__Text block__:
◆ ◆ ◆ ◆ ◆ ◆ ◆

However, at this point given the uncertainty of the Capital Markets, we're making plans to slow down midstream development somewhat and focus our capital spending as much as possible into drilling wells where pipeline capacity already exists.
This is being done to achieve the highest possible near-term growth rates without having to access the Capital Markets.
Essentially we're currently in the mode of filling what we have built.
As you know, we have always prided ourselves around here being a low-cost producer.
Having the three large projects completed that we talked about in the release means that the unit cash costs to EQT of drilling near this midstream capacity is very low as much of the gathering and compression charge report in production is a transfer to the midstream unit.
However, there is no question that the cost of contractors and steel have driven up the cost of putting in new pipe, and from that perspective, a silver lining to the slowing of the growth of the midstream development is that we will benefit as those pipeline construction costs decline as they have now started to do.
Fortunately, as I said, we have built enough pipelines and process and capacity to achieve growth rates in excess of 12% for the next couple of years without the necessity of accessing the capital markets, and Phil will go into those details in just a minute.
But we're continuing to position ourselves for a rapid ramp-up of both drilling and midstream if capital becomes more easily available either in the capital markets or through partnerships.
And with that summary, I will turn the call over to Phil for the financial details of the quarter.
Phil Conti - SVP & CFO
Thanks, Murry, and good morning, everyone.
As you know no doubt saw earlier this morning, Equitable announced earnings per share of $0.73 for the third quarter of '08, which compared to earnings per share of $0.27 in the same quarter last year.
As Murry just discussed, from an operations perspective, we had our best quarter ever.

◆ ◆ ◆ ◆ ◆ ◆ ◆

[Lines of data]
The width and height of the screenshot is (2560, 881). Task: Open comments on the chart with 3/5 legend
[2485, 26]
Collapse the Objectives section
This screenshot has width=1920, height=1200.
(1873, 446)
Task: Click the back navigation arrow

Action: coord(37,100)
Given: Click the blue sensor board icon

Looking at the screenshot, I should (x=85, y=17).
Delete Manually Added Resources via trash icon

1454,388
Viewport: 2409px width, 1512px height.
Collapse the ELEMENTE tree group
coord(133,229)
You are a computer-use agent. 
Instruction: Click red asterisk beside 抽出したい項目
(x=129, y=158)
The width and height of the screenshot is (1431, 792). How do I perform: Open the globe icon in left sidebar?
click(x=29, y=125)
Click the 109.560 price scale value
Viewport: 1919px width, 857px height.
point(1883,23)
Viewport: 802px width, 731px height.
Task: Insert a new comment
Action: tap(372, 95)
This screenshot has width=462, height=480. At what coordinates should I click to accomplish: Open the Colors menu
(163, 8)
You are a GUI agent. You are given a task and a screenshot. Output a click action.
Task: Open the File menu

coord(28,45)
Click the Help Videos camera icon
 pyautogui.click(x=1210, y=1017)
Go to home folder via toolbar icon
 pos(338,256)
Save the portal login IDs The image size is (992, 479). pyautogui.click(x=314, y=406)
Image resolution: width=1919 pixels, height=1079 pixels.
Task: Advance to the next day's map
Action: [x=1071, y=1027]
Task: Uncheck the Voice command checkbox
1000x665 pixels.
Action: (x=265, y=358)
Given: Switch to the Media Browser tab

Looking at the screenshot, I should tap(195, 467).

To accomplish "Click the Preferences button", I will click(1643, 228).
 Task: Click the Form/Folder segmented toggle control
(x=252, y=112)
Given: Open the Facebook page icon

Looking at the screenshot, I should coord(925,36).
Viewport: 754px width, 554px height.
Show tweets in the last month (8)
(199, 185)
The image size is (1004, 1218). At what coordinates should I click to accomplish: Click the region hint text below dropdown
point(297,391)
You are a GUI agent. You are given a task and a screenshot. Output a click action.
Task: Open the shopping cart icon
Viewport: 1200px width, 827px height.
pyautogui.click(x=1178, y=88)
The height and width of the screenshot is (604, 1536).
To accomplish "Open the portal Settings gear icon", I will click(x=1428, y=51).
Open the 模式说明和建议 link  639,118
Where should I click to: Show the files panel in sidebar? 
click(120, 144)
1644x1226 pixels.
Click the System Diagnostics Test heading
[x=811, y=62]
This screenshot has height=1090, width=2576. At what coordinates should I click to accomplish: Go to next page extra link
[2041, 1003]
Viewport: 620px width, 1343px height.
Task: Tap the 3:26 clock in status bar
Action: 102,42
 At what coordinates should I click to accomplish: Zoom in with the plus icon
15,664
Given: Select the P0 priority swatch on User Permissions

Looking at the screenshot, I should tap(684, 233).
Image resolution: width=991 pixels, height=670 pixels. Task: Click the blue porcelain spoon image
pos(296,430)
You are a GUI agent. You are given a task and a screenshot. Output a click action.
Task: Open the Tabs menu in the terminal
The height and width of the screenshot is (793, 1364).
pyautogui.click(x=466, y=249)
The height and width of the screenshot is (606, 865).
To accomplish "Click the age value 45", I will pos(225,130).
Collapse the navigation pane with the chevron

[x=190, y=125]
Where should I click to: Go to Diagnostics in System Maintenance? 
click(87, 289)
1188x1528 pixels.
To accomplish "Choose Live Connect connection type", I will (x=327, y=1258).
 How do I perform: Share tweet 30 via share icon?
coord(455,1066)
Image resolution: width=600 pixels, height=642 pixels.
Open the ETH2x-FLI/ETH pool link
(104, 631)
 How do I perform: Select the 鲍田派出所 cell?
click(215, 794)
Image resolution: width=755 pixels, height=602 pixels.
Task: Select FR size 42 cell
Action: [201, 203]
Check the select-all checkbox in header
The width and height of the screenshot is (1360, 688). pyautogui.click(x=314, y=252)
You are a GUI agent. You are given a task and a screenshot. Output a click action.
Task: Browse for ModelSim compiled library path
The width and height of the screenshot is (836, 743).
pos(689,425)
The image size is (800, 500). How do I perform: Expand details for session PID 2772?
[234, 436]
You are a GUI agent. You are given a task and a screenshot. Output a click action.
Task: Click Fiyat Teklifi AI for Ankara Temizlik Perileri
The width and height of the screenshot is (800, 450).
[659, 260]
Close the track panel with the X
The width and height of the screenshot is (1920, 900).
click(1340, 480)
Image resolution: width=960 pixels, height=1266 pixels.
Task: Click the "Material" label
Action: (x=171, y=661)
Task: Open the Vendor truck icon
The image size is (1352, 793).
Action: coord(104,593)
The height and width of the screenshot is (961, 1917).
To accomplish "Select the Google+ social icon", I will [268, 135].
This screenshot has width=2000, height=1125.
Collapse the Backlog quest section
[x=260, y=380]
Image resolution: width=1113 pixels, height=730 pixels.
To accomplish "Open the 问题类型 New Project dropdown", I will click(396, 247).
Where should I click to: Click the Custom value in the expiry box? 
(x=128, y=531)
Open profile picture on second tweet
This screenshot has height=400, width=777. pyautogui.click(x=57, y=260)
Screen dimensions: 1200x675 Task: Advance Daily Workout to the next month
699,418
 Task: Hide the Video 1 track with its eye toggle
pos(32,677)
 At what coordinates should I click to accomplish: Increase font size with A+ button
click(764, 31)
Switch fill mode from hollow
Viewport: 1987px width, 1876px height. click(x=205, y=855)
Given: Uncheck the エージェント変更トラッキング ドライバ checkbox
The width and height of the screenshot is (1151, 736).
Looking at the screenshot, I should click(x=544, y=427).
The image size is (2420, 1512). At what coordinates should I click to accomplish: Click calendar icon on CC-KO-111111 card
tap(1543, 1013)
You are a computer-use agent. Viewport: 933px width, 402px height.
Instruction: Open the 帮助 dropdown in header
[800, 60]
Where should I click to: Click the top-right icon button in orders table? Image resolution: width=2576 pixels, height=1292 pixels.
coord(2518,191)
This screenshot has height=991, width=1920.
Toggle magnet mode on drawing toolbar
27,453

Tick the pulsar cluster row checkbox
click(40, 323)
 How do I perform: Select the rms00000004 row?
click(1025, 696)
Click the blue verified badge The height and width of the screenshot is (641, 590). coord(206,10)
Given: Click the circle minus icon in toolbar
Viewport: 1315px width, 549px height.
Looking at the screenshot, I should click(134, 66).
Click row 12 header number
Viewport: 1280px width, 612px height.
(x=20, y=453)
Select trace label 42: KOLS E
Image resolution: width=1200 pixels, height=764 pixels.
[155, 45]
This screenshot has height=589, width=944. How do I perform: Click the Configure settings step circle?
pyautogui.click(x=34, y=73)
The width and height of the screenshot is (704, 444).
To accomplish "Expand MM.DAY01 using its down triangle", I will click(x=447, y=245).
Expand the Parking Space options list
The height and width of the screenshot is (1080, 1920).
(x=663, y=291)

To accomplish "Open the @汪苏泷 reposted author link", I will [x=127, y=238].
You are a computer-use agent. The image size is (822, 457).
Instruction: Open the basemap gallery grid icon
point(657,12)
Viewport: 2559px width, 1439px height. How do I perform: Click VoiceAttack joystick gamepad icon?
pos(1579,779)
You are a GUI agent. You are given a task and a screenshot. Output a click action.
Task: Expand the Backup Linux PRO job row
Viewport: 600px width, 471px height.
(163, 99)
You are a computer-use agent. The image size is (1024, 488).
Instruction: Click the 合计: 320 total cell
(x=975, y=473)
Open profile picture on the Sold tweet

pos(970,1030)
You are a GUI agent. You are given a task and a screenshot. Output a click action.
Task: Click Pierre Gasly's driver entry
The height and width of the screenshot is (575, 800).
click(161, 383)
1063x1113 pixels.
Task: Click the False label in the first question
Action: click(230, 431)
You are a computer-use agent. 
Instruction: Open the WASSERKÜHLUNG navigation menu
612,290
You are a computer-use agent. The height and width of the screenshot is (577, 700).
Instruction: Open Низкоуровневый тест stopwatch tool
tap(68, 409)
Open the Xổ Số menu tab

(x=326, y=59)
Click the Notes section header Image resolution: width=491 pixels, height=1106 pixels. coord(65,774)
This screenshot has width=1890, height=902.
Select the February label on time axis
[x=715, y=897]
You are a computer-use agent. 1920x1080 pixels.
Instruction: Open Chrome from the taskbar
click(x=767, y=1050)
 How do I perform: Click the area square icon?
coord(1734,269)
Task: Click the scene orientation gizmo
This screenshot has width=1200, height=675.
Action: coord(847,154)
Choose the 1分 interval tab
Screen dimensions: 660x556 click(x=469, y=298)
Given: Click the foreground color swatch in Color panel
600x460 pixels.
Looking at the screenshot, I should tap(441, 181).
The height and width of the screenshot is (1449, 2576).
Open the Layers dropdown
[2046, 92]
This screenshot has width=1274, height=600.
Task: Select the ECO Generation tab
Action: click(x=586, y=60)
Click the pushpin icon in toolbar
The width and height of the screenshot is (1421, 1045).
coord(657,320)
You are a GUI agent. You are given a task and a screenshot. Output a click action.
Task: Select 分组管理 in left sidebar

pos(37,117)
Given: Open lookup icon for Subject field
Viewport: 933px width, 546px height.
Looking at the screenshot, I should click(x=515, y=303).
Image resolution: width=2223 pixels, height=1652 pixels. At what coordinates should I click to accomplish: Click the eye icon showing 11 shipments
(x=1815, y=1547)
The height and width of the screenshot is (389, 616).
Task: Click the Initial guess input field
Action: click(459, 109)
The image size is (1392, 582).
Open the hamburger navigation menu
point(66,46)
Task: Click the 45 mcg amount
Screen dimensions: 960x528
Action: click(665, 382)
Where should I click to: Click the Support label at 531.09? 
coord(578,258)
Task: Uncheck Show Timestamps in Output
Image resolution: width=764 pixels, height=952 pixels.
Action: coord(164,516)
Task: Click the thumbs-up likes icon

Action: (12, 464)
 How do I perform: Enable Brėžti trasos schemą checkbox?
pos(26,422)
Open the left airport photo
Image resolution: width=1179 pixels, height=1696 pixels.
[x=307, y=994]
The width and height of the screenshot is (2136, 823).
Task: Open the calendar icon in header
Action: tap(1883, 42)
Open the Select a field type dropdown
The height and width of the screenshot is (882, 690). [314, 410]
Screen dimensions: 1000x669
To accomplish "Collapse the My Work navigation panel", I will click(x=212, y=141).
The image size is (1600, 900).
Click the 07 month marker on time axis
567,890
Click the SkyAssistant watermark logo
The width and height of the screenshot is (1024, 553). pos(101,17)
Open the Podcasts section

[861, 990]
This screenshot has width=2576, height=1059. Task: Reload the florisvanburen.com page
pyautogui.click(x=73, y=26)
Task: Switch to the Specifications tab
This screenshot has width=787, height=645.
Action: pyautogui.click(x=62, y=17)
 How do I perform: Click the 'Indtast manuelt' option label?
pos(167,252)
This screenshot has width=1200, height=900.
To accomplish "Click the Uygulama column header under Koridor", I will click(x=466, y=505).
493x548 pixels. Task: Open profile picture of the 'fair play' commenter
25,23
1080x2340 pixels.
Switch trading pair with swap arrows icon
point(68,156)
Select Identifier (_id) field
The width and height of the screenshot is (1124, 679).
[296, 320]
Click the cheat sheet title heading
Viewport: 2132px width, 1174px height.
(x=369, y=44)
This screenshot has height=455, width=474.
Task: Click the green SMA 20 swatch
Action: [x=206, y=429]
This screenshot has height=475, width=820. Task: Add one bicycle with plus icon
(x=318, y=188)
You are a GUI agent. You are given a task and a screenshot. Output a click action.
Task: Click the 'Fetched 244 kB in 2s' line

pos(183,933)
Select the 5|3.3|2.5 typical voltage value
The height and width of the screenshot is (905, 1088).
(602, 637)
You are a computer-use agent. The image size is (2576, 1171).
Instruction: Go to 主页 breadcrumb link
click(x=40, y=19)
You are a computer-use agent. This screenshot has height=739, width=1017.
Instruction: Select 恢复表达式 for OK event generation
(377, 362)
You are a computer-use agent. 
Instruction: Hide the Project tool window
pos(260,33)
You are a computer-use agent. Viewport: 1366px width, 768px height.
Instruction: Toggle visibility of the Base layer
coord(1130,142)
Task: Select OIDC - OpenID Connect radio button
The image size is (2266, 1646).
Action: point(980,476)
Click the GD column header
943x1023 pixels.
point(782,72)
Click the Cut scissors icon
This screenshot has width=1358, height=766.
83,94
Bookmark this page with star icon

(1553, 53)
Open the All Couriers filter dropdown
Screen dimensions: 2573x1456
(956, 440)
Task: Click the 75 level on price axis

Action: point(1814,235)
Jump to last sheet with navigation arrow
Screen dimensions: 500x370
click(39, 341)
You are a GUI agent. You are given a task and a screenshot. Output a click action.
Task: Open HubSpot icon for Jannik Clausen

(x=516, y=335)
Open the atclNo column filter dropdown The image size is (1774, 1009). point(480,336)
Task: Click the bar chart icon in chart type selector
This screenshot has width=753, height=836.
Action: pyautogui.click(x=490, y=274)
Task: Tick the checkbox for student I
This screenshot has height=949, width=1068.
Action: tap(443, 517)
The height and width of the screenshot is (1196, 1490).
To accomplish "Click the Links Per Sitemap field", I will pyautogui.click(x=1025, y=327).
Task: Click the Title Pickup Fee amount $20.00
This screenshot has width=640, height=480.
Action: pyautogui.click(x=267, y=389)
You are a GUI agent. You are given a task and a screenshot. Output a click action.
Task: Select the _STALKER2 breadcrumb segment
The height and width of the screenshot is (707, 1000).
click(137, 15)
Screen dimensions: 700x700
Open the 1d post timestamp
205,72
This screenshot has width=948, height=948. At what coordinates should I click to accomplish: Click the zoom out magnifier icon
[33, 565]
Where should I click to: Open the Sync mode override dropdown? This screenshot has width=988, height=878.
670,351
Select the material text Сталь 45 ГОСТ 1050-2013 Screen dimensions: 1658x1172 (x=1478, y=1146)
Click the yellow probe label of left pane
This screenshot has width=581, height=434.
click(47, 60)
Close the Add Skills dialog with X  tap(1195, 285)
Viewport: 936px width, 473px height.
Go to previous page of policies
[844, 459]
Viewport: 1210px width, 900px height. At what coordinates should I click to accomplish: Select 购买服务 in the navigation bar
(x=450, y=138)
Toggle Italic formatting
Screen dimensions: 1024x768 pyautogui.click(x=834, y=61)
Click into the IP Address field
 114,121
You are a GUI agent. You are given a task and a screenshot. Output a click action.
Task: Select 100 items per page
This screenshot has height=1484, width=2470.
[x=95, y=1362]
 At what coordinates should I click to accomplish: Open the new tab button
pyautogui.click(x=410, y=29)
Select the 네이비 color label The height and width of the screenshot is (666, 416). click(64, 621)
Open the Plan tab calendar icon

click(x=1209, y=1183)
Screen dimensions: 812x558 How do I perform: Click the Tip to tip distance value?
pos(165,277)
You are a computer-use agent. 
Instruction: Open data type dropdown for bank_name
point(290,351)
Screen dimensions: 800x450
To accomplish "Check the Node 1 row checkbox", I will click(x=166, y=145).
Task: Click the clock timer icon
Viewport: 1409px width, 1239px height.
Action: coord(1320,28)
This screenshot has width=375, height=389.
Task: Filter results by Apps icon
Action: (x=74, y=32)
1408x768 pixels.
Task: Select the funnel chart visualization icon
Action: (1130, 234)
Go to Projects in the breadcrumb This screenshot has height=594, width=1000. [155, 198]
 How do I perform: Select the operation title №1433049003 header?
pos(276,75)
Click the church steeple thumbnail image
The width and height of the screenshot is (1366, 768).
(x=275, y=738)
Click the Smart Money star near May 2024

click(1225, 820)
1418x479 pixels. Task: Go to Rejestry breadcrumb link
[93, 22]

◆ ◆ ◆ ◆ ◆ ◆ ◆

__Things to do__:
1. Copy word for word the passage of the earnings call transcript that opens with the words containing "But we're continuing" and closes with "best quarter ever.".
2. Continue the earnings call transcript from the point where it stops.

__Outputs__:
1.
But we're continuing to position ourselves for a rapid ramp-up of both drilling and midstream if capital becomes more easily available either in the capital markets or through partnerships.
And with that summary, I will turn the call over to Phil for the financial details of the quarter.
Phil Conti - SVP & CFO
Thanks, Murry, and good morning, everyone.
As you know no doubt saw earlier this morning, Equitable announced earnings per share of $0.73 for the third quarter of '08, which compared to earnings per share of $0.27 in the same quarter last year.
As Murry just discussed, from an operations perspective, we had our best quarter ever.

2.
I will briefly review the reported results and then spend some time on our capital plans and the related funding of those plans.
Starting out with production, as you saw in the release, production operating income was up 40% versus last year.
Primary drivers of the improved results were higher sales volumes and higher average well price.
Sales volumes of 21.2 Bcf were 12.3% higher than the third quarter of '07 when normalized for the sale of (inaudible) property '07.
Those incremental unhedged volumes, as well as a significantly higher Nymex price, resulted in an average wellhead sales price of $5.62 per MMbtu, which was 29% higher than last year.
Higher operating expenses offset a portion of the benefit from higher volumes and prices.
Approximately half of the increase in operating expenses was DD&A, LOE and planned SG&A expenses, all of which reflect our increased drilling activity and sales volumes.
About one-third of the increase was gas price driven as production taxes and allowance for bad debt were both higher in the quarter, directly reflecting the significant increase in Nymex during the early part of the third quarter.
Finally, for the first time in many years, the Company invested in the purchase and interpretation of seismic data targeting deep zones.
That investment was expensed in the third quarter and accounts for the remaining $3.3 million of the operating expense increase.
Moving on to the midstream business, operating income here was also higher at $29.8 million versus $23.5 million last year.
The increase was due to four main factors -- higher gathering volumes, higher gathering rates, higher natural gas liquids prices and then the revenues from infrastructure projects brought online this year that Murry just talked about.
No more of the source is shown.